Counter-Drone Capability for RAF Bases

Leonardo to work with RAF to evaluate technologies for a future counter-UAS system.

11 September 2019
Leonardo's Falcon Counter-UAS



The Royal Air Force will work with Leonardo to evaluate a range of technologies that could form a future counter-drone capability to protect RAF bases. The three-year R&D programme, announced at DSEI 2019 in London, will start in early 2020.

Leonardo says elements of its counter unmanned air system (C-UAS) technology were deployed by the RAF this year and in 2019 following drone sightings at Gatwick and Heathrow airports. The company has also provided C-UAS technology to the Italian Army and Air Force.

Its Falcon Shield C-UAS system uses specialised radar and 360-degree electronic surveillance to detect and track UAS threats. Falcon draws on the company's expertise in areas such as electro optical (EO) sensors and advanced Radio Frequency (RF) effector technology.

The RAF's C-UAS research programme will draw on Leonardo's experience of working with military and civilian customers to counter threats posed by drones. 

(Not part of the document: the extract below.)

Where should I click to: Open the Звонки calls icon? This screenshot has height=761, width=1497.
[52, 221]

In addition to the threat posed by hostile drones, Leonardo and Thales have been contracted by the UK Ministry of Defence to deliver an integrated Defensive Aids System to protect the RAF's fleet of Shadow R1 intelligence-gathering aircraft against threats from heat-seeking missiles. Eight of the RAF's Shadow aircraft will be fitted with the DAS which is made up of various subsystems from the two OEMs, including a threat warner and a directed infrared countermeasure.

Leonardo says recent trials in Sweden saw an integrated Miysis/Elix-IR system from Leonardo and Thales use a jamming waveform developed by the UK's Defence Science and Technology Laboratory to defeat infrared missiles in live fire exercises.

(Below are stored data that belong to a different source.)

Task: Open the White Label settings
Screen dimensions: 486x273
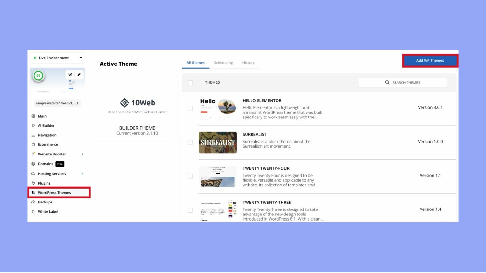Action: coord(48,211)
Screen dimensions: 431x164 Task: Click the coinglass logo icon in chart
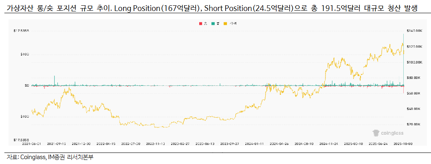[376, 133]
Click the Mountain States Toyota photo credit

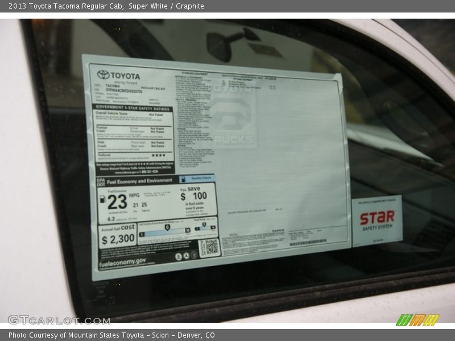pyautogui.click(x=112, y=335)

At DSEI in London, Leonardo also launched its latest infrared camera, SLX-Superhawk. Previously it wasn't possible to use an infrared camera for persistent surveillance, but Leonardo says it has developed a new cooling engine that allows the camera to operate for 40,000 hours, four times that of the average medium-wave infrared thermal imaging camera.

It also unveiled its latest jamming technology for ground forces to protect against IED threats. The new Guardian HR delivers “high-powered, targeted jamming across the threat spectrum, and Guardian High Frequency Extension (HFE) is an upgrade to the already in-service Guardian H3.